> **ACTIVITY**:
Search the records for the string "Identify", then copy each line that has it.
### DATA RECORDS
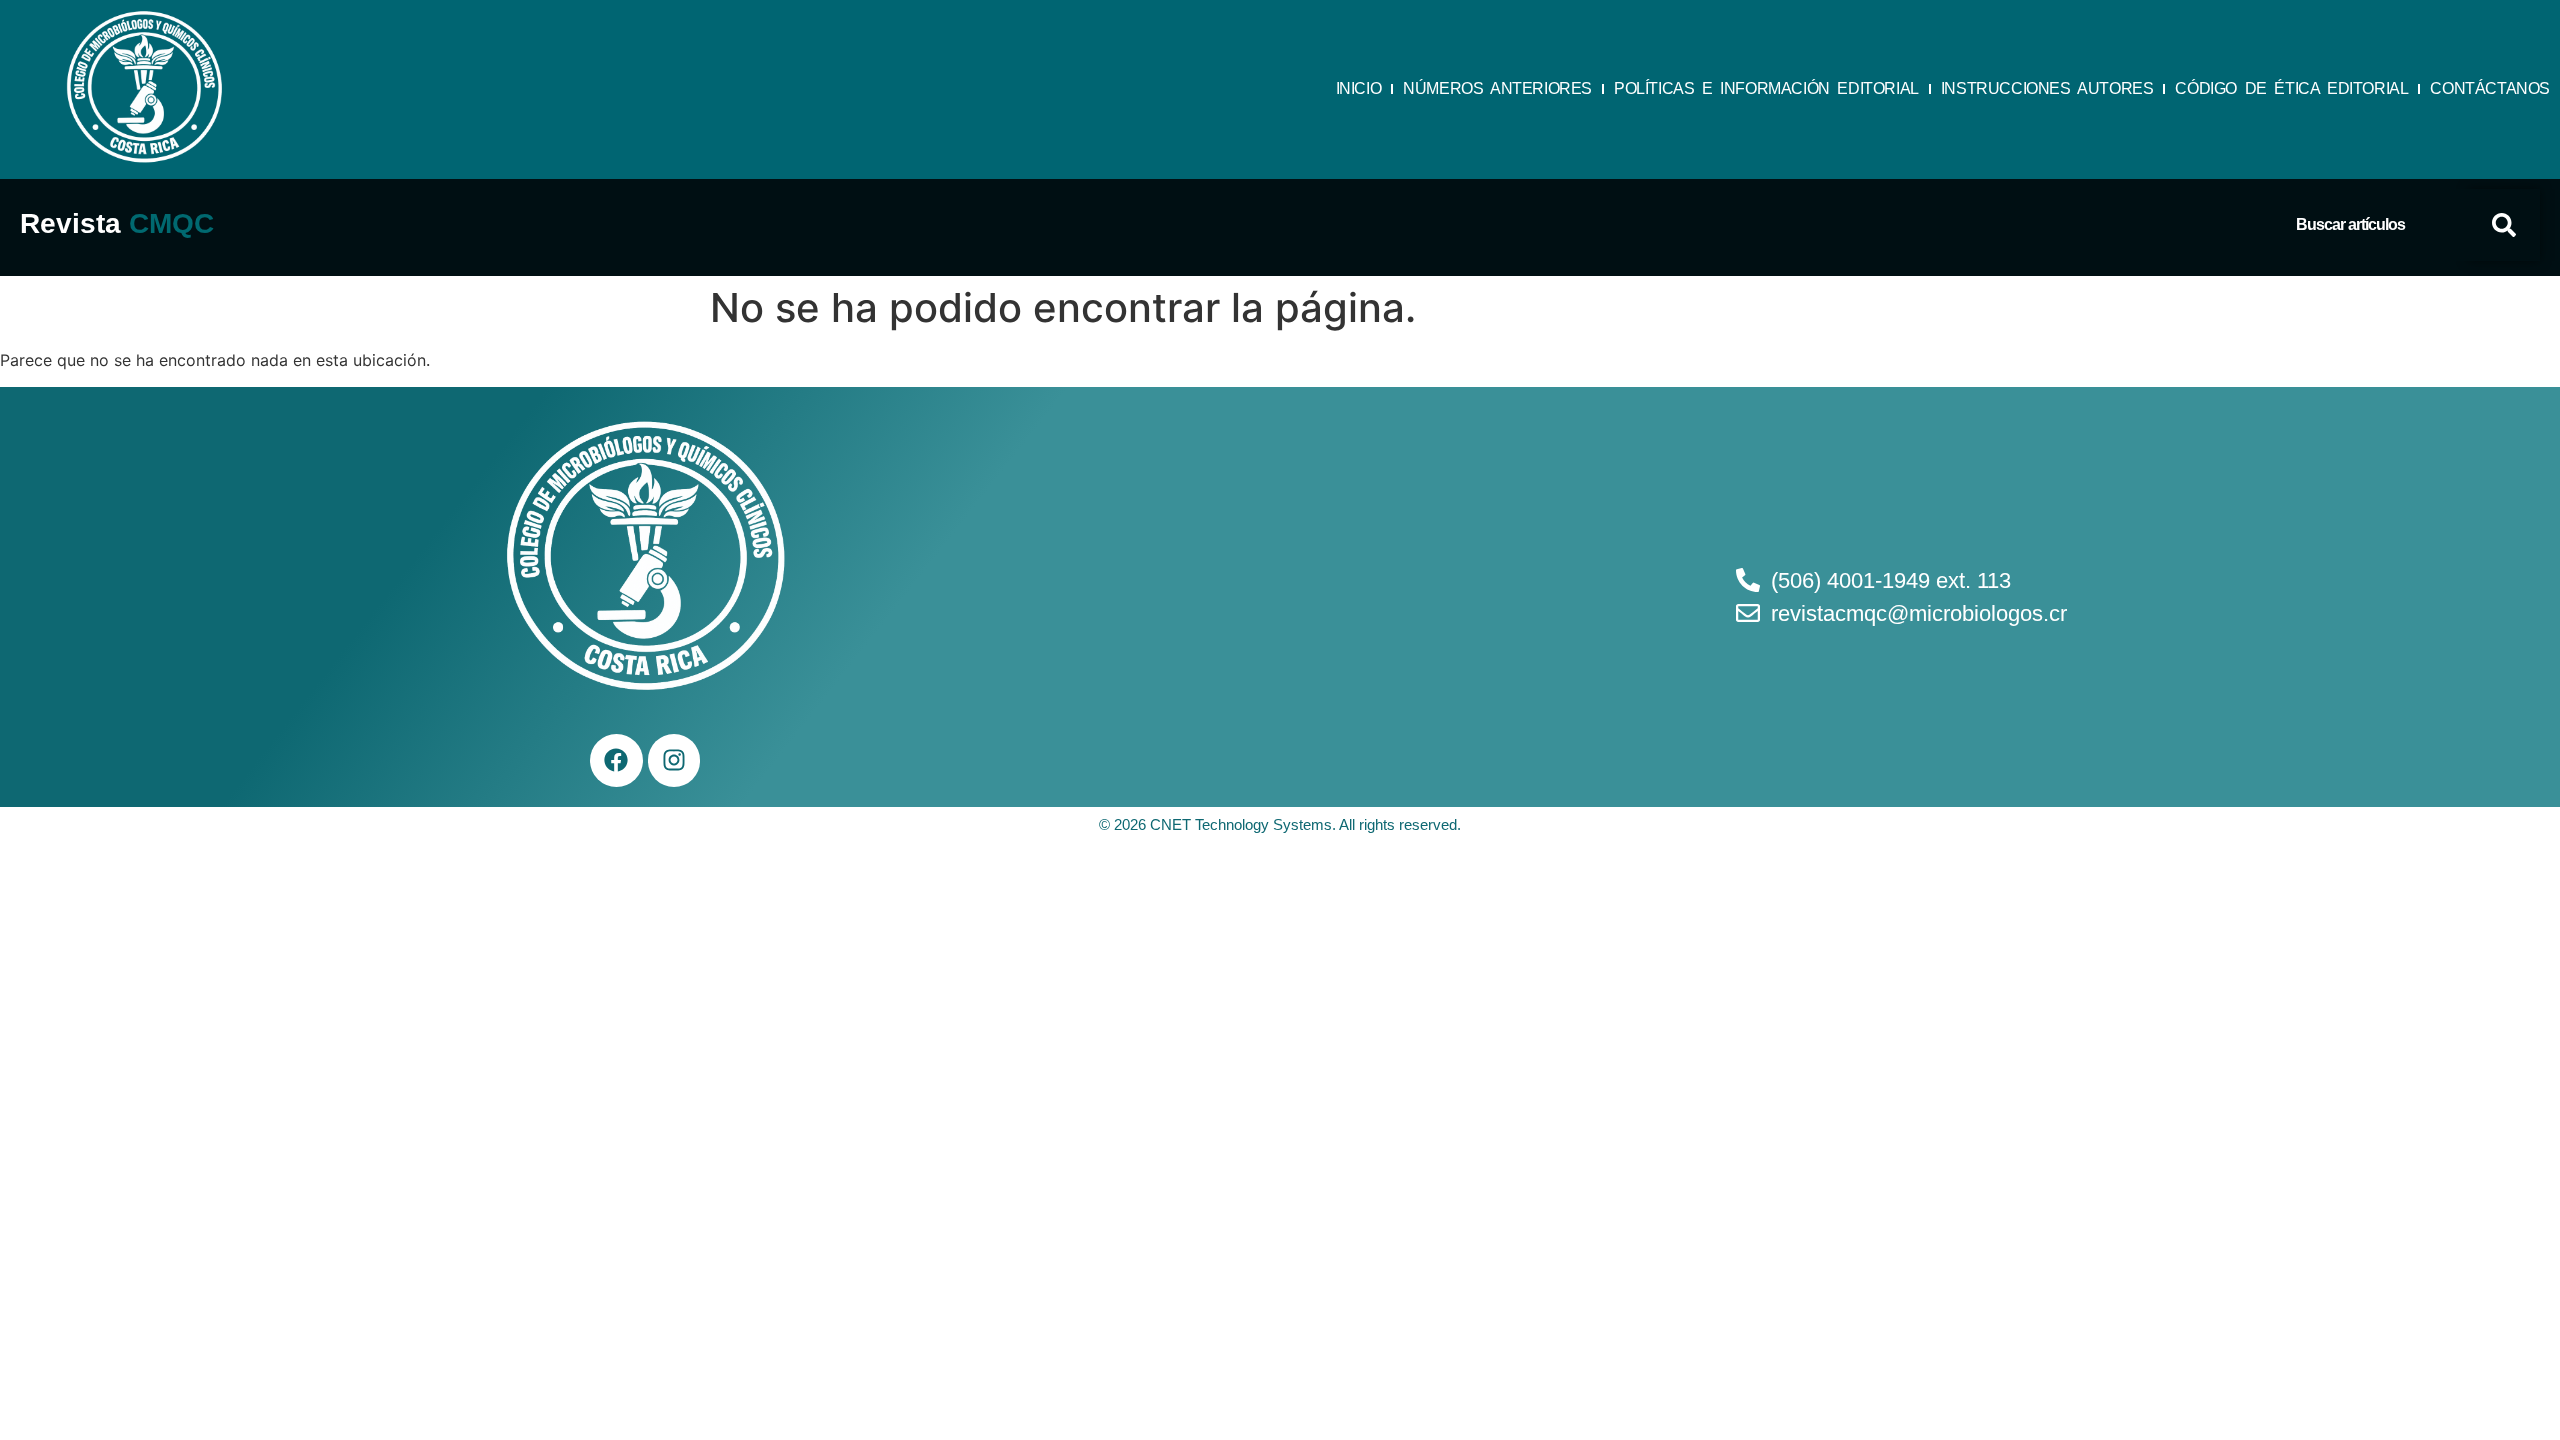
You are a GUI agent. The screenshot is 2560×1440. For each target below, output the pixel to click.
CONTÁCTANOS (2490, 88)
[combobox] (2382, 225)
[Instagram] (674, 760)
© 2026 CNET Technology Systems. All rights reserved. (1280, 824)
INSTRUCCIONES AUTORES (2047, 88)
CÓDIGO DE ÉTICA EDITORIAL (2291, 88)
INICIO (1359, 88)
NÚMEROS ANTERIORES (1497, 88)
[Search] (2504, 225)
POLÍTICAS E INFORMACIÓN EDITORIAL (1766, 88)
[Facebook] (616, 760)
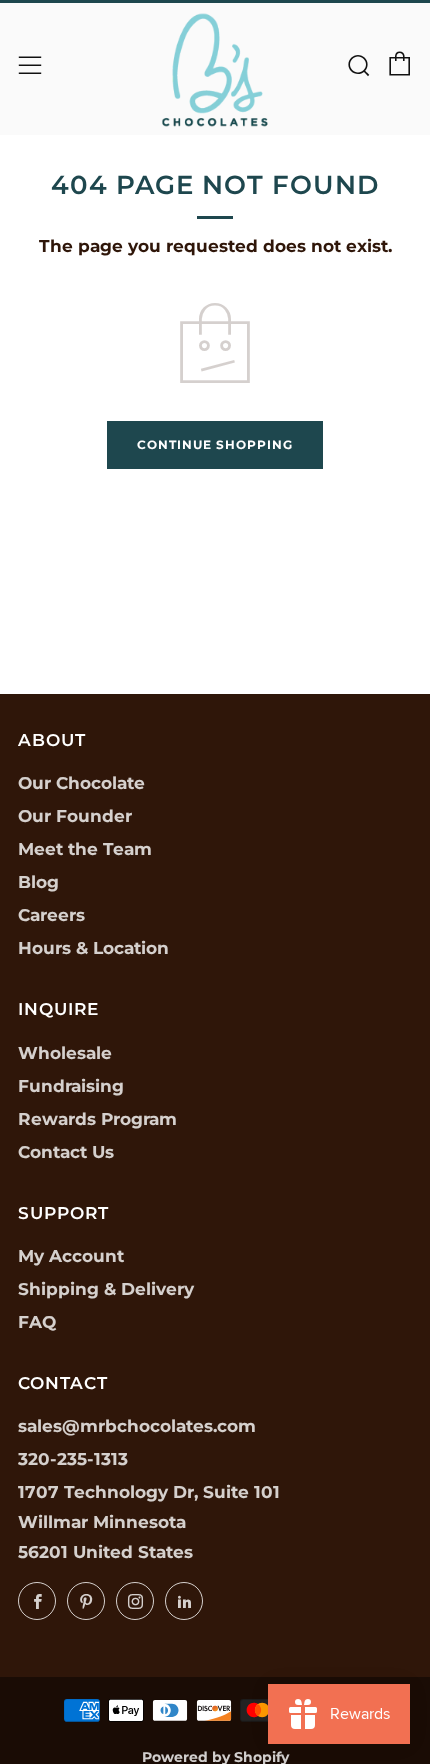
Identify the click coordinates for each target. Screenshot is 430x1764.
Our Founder (75, 816)
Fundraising (71, 1086)
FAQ (37, 1322)
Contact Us (66, 1152)
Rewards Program (97, 1119)
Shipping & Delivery (106, 1289)
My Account (71, 1256)
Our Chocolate (81, 783)
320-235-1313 (73, 1459)
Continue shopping (215, 444)
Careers (51, 915)
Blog (38, 882)
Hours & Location (93, 948)
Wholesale (65, 1053)
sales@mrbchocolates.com (137, 1426)
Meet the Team (85, 849)
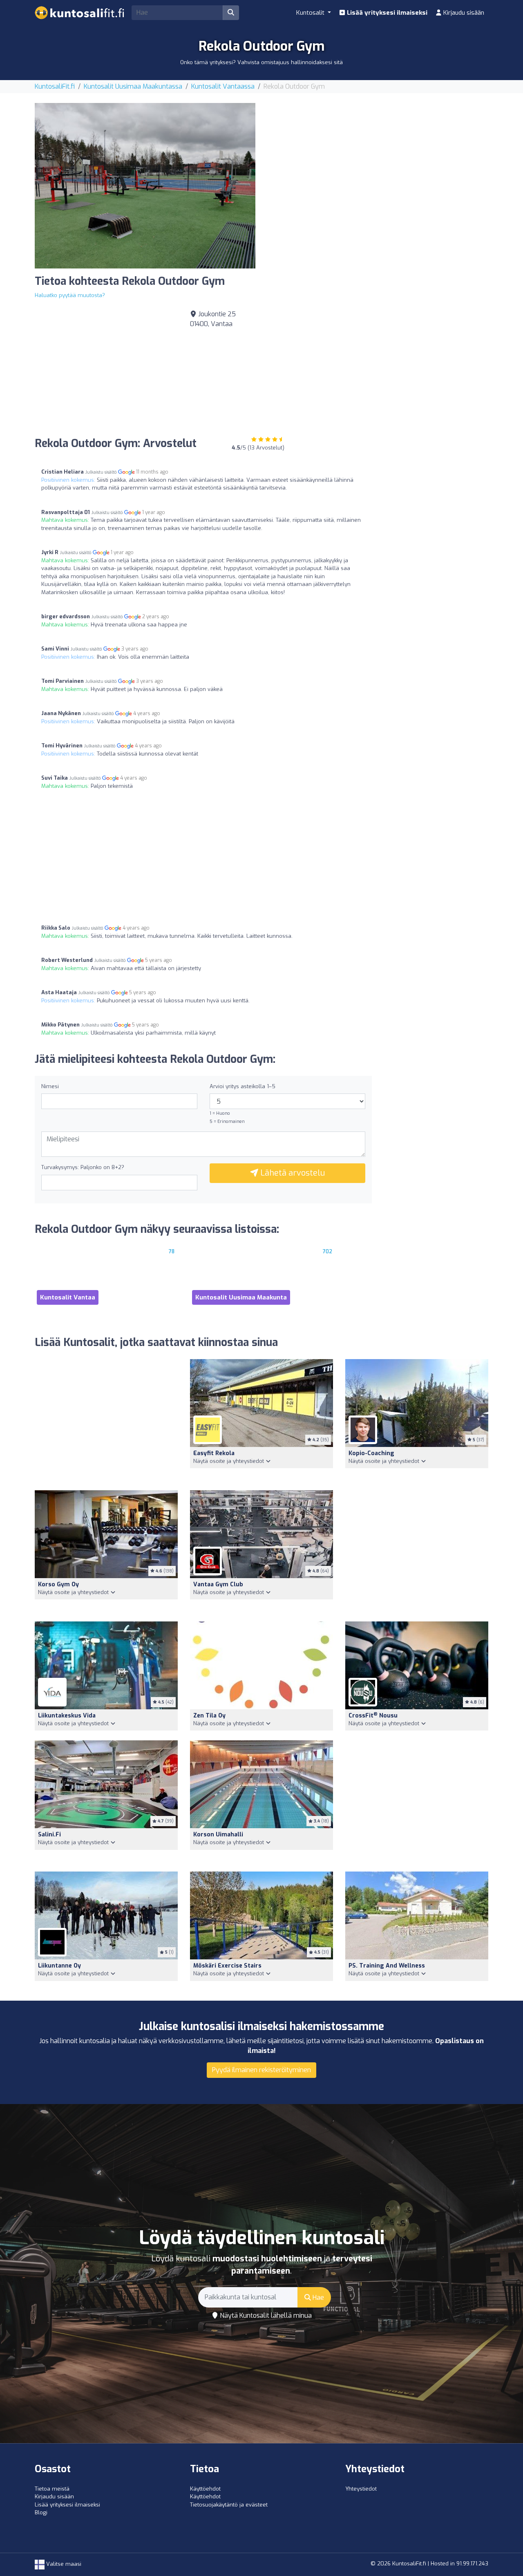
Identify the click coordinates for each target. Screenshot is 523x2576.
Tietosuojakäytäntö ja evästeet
######
> **WORKED SOLUTION**:
Identify the click coordinates for each target. Screenshot is 430x1764.
Identify the click coordinates for each target. Screenshot is 523x2576.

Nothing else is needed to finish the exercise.